Le sort d'Opel, la filiale européenne de GM, et de ses dizaines de milliers d'emplois pourrait être déterminé hier soir lors d'une réunion au plus haut niveau à la chancellerie allemande. Mais la décision sera difficile à prendre, vu la faiblesse des offres de reprise.
Juridiquement, la voie est libre pour une séparation d'entre Opel et General Motors, cette dernière ayant transféré à sa filiale allemande ses usines et ses brevets en Europe, à l'exception de la marque suédoise Saab, a annoncé à l'AFP un des porte-parole d'Opel hier.
Au final, c'est General Motors qui doit choisir le repreneur. Mais le rôle du gouvernement allemand est déterminant, car il va décider à qui il accordera des garanties financières essentielles à la survie d'Opel.
De nombreux pays dans l'UE sont aussi concernés par le sort d'Opel dont les usines sont implantées, outre l'Allemagne, en Belgique, au Royaume-Uni, en Espagne et en Pologne. Une réunion ministérielle européenne de « coordination » devrait se tenir à ce sujet vendredi après-midi, a indiqué un diplomate européen.
Le candidat en tête pour la reprise d'Opel est l'équipementier canadien Magna adossé à la banque semi-publique russe Sberbank. Il bénéficie d'une image plus sociale que Fiat, autre candidat à la reprise, soupçonné de vouloir supprimer davantage d'emplois. Toutefois, cette image plus sociale a été écornée hier par le quotidien financier allemand Handesblatt qui a jugé l'offre de Magna insuffisante.
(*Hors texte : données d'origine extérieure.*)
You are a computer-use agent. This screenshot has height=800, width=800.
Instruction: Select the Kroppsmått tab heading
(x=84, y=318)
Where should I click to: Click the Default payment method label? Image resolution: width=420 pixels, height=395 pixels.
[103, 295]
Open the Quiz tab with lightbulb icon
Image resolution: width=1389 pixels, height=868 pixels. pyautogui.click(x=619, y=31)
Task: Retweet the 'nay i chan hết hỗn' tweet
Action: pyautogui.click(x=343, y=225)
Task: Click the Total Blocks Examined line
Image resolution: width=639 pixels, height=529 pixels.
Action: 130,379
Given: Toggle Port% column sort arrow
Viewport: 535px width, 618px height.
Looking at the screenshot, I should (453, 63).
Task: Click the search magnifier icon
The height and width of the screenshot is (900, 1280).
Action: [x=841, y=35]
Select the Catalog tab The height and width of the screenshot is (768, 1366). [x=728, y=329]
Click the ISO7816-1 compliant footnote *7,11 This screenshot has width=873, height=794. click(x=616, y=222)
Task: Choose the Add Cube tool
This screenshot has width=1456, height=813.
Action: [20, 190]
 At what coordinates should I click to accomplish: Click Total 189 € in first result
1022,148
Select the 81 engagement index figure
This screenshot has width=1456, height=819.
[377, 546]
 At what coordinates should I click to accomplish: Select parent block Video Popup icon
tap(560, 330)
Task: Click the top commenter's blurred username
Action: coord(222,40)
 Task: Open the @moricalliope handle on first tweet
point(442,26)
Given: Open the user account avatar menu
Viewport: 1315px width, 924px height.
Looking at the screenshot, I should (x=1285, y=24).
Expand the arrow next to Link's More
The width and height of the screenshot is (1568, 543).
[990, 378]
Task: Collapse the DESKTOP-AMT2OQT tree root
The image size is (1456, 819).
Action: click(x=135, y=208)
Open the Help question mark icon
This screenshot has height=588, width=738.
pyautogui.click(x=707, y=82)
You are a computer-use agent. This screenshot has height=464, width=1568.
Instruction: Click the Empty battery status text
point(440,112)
Dans son offre de reprise, le constructeur italien propose de son côté de regrouper les activités européennes et sud-américaines de GM avec Chrysler dont il détient 20 % du capital pour créer le deuxième groupe automobile mondial derrière le japonais Toyota.
Un troisième repreneur est également en lice, la holding RHJ Internationale, mais ce candidat très discret apparaît hors-jeu.
Un quatrième candidat venant de Chine s'est in extremis déclaré intéressé par Opel. Le groupe chinois Beijing Automotive Industry Holding (BAIC) vient de manifester son « intérêt » pour Opel, mais son projet est jugé « nettement moins détaillé » par le ministère de l'Économie allemand interrogé par l'AFP. Il ne ferait « que trois pages », selon des sources d'entreprise.
L'avenir du groupe suédois Saab dont le propriétaire est également GM est aussi sur la sellette.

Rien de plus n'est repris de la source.